In the maternalistic stance, the author attempts to reconstitute this tableau, with the corresponding construction of the game, the children, the comparative triviality of the game when compared to the author’s own concerns, and especially the deep asymmetry of understanding between parents and children about anything outside the boundaries of the game itself.
By adopting the maternalistic stance, the author gains rhetorical authority through attachment to metaphors of breadth of concern (spatial and temporal), physically distant and superior position (i.e. literally “looking down on” the game), and of course to parental knowledge and authority in general.
The maternalistic authorial role can only be taken by a woman.
(OK – I am done. I hope that this wasn’t offensive to anyone, but do note that, like Cecire, I disclaimed any pejorative intent early on.)
I do strongly agree with Cecire that Silver’s statistical approach to electoral prediction does not speak at all to the reasons why we should care about politics: its values, its consequences, the real roots of the powers that are being modeled, and so on. As pure “output”, Silver’s analyses are merely next-gen horse-race handicapping of political races, and as such have only the value of such handicapping, no matter how accurately done.
An allied but eloquent dismissal of Cecire’s:
“The key here is the word “understand.” Brooks thinks that Silver thinks he “understands” the future. But understanding has nothing to do with it; there are simulations, and they indicate the probability of potential outcomes. It’s not understanding; it’s pointing.”
I both agree and disagree here. I agree that it’s more like pointing than like understanding, in that there is no attempt at any modeling of *why* people report the views that they report that they have. It is just an attempt to predict ultimate voting behavior based on various samples of those reported views.

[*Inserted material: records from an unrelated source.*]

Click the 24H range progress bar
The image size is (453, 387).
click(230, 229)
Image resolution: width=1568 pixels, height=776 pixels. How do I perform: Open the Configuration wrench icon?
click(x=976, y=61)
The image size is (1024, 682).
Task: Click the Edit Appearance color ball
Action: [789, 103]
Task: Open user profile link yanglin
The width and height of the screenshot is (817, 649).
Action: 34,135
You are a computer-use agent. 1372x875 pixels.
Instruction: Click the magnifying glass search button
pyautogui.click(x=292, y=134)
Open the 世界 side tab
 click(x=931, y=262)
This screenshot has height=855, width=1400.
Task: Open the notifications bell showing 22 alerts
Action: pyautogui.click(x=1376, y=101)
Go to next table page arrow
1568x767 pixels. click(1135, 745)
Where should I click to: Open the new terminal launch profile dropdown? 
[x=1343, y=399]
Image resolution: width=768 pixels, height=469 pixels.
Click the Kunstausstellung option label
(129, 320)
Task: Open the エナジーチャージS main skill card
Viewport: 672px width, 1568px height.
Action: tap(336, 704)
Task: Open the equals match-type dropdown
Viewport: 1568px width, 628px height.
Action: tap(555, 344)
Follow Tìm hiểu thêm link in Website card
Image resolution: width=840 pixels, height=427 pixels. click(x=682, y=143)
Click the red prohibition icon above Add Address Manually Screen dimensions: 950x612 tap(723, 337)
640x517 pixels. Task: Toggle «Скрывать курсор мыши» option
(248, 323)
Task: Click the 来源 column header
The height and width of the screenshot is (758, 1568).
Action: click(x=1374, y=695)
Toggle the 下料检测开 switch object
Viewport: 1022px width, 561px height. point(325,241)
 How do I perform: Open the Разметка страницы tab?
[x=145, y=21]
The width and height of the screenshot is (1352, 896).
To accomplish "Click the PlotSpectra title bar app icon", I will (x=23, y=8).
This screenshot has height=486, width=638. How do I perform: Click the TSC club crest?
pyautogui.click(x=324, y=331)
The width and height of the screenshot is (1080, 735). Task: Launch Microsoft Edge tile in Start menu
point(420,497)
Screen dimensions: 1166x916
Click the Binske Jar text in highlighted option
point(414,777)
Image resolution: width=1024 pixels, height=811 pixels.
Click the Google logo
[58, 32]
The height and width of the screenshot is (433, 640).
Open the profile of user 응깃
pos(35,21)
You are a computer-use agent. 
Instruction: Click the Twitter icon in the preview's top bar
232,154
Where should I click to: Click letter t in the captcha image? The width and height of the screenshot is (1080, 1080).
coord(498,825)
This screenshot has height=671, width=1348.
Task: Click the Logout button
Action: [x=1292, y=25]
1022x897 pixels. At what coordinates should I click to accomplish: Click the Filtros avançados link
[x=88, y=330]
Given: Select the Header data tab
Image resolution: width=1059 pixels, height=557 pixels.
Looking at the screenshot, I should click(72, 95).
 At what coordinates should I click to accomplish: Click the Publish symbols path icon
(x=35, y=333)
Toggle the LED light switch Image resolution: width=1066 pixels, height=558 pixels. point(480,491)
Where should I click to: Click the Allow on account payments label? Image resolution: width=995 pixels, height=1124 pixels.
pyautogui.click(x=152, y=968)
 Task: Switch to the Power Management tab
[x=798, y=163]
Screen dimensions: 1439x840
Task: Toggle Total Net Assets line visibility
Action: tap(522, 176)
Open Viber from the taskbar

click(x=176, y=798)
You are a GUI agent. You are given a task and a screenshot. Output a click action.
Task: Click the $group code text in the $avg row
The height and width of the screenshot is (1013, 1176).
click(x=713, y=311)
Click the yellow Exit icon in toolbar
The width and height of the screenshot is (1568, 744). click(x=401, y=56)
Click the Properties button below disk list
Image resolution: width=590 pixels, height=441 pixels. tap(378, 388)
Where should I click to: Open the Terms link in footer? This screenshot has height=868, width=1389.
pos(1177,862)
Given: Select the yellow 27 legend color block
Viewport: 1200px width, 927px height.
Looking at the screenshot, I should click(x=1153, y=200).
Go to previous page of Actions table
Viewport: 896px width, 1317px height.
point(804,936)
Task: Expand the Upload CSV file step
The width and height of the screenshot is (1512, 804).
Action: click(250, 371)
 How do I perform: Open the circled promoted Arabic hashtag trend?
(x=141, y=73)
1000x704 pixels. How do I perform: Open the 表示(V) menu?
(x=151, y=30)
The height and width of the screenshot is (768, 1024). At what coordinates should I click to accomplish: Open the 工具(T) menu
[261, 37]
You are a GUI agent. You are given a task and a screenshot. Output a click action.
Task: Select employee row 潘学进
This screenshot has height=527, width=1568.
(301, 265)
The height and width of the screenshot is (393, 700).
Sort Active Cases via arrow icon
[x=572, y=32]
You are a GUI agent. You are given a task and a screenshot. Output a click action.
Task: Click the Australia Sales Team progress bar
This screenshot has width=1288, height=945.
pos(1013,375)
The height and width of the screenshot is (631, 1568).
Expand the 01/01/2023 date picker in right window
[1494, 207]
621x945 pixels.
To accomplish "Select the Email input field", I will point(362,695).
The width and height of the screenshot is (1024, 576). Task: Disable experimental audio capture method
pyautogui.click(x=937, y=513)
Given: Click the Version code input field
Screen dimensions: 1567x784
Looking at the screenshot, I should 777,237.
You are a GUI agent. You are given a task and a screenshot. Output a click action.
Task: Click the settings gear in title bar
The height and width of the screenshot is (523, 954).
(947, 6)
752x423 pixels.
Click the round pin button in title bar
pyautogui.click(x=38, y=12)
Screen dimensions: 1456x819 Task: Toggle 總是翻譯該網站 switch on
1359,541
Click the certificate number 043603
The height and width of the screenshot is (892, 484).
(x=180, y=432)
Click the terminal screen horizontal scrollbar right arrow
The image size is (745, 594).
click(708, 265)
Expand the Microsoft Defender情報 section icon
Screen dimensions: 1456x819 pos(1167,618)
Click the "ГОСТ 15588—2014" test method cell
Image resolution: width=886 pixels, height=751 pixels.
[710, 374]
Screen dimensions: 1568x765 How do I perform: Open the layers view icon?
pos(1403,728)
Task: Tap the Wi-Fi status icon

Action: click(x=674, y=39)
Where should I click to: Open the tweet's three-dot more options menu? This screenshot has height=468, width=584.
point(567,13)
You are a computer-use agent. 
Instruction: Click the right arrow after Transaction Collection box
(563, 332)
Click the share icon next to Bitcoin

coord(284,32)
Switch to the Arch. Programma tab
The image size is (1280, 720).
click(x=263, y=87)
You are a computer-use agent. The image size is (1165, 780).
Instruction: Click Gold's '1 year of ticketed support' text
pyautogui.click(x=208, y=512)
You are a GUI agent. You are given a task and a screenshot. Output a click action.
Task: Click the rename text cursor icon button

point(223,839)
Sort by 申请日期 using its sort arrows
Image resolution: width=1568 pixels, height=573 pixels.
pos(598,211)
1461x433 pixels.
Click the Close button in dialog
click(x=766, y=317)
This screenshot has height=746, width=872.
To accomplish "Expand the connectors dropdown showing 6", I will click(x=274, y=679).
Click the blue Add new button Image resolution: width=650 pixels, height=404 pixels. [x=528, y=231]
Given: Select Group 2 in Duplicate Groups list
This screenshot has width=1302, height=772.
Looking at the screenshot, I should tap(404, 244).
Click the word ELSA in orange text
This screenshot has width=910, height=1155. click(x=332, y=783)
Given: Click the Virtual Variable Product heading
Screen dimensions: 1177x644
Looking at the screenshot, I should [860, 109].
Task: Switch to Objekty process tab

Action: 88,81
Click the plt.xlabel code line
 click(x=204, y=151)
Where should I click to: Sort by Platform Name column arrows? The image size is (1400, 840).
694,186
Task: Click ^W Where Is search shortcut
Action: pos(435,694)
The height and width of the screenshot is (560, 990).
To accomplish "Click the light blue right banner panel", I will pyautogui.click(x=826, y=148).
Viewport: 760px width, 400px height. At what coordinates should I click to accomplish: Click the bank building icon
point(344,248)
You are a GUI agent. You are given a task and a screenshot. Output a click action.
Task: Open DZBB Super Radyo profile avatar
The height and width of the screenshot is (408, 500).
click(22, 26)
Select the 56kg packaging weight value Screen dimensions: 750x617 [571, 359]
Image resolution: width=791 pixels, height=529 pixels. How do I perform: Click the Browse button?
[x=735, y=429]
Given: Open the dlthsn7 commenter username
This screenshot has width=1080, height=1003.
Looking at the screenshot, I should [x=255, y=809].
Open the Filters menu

But I think that, as an exercise, attempting to predict elections with statistics is part of a much broader intellectual enterprise of seeing how far statistics can be pushed as a predictive framework (which is the real subject of Silver’s book). At this point the “game” opens out into the rest of the world (or at least I, in my puerility, believe that it does).
The extent to which predictive statistical models should count as ‘explanation’ is a lively question right now in AI, linguistics, and the philosophy of science. I think that I know which side of that controversy Cecire falls on. For myself, I’ve always liked what a good friend said to me a couple of decades ago : “Statistics is more interesting as epistemology than most epistemology is”.